Michael Dudikoff spielt einen Ex-Cop, der als Wachmann in einer Computerfirma jobbt. Er ist alkoholabhängig und ist per Zufall im Gebäude als Cyberjacks, außerirdische Terroristen, das Gebäude unter ihre Kontrolle bringen. Im Alleingang nimmt er den Kampf auf ...
Naja, die übliche Käse-Story, die in jedem zweiten B-Actioner verwendet wird.
Die Action kann sich durchaus sehen lassen. Dudikoff agiert in altbekannter Manier und kommt als „Weltretter“ gut rüber. Für große schauspielerische Leistungen ist er ja ebenso wenig bekannt wie Dolph Lundgren, als Actiondarsteller macht er sich jedoch wirklich gut. So auch in diesem Film, in dem er allein mit Wumme und Faust die Feindlinge eliminiert. Dudikoff wird gekonnt in Szene gesetzt.
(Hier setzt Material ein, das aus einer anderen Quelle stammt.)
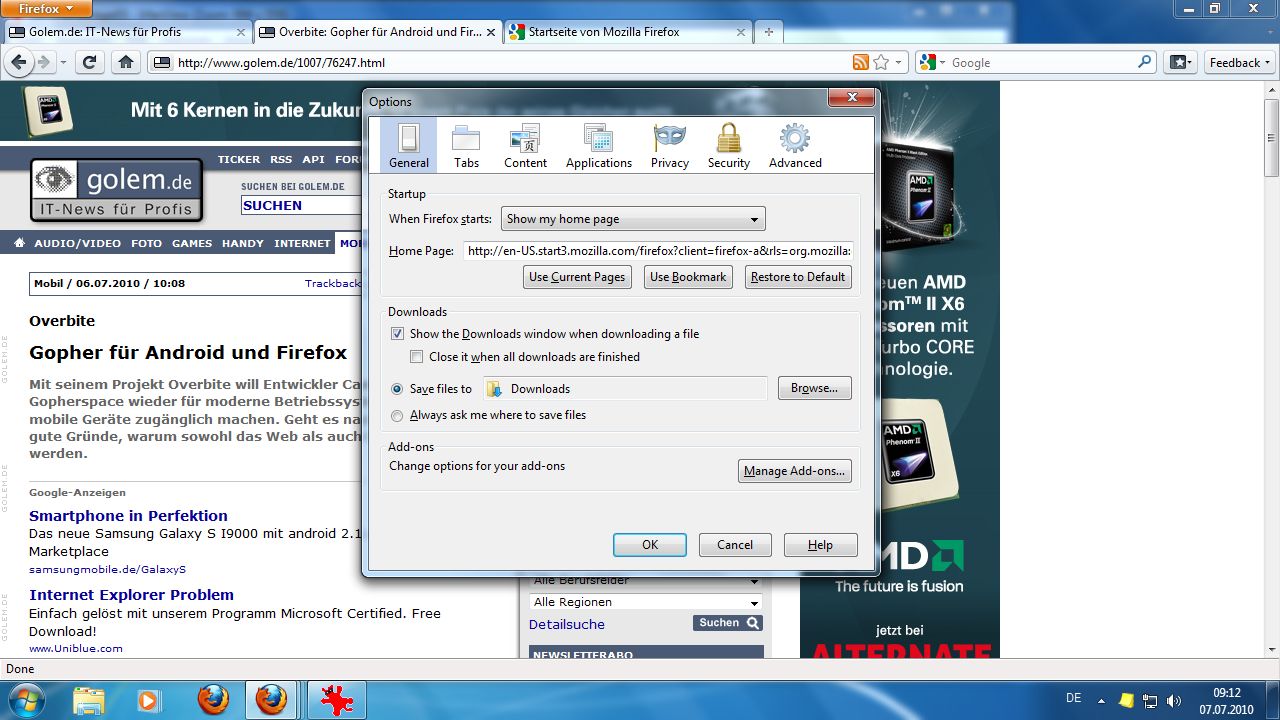The height and width of the screenshot is (720, 1280).
Task: Enable Close it when all downloads are finished
Action: tap(416, 356)
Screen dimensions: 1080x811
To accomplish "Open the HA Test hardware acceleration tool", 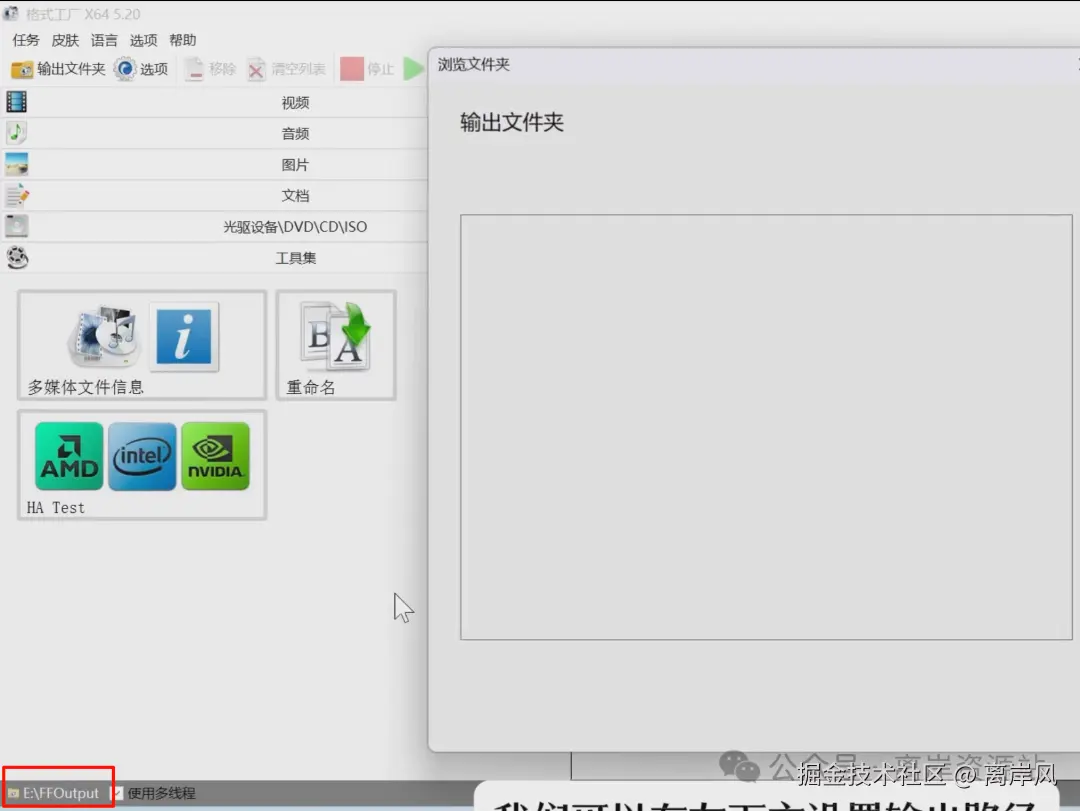I will (x=142, y=457).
Auch die Special-Effects überzeugen, wenn man bedenkt, dass man sich im Jahre 1995 und in einem B-Movie befindet.
Fazit:
Unterhaltsame „Die Hard“-Zukunftsvariante mit einem guten Michael Dudikoff und annehmbaren Effekten. Die Story ist zwar mehr als ausgelutscht, trotzdem kann man sich den Film ruhig mal ansehen.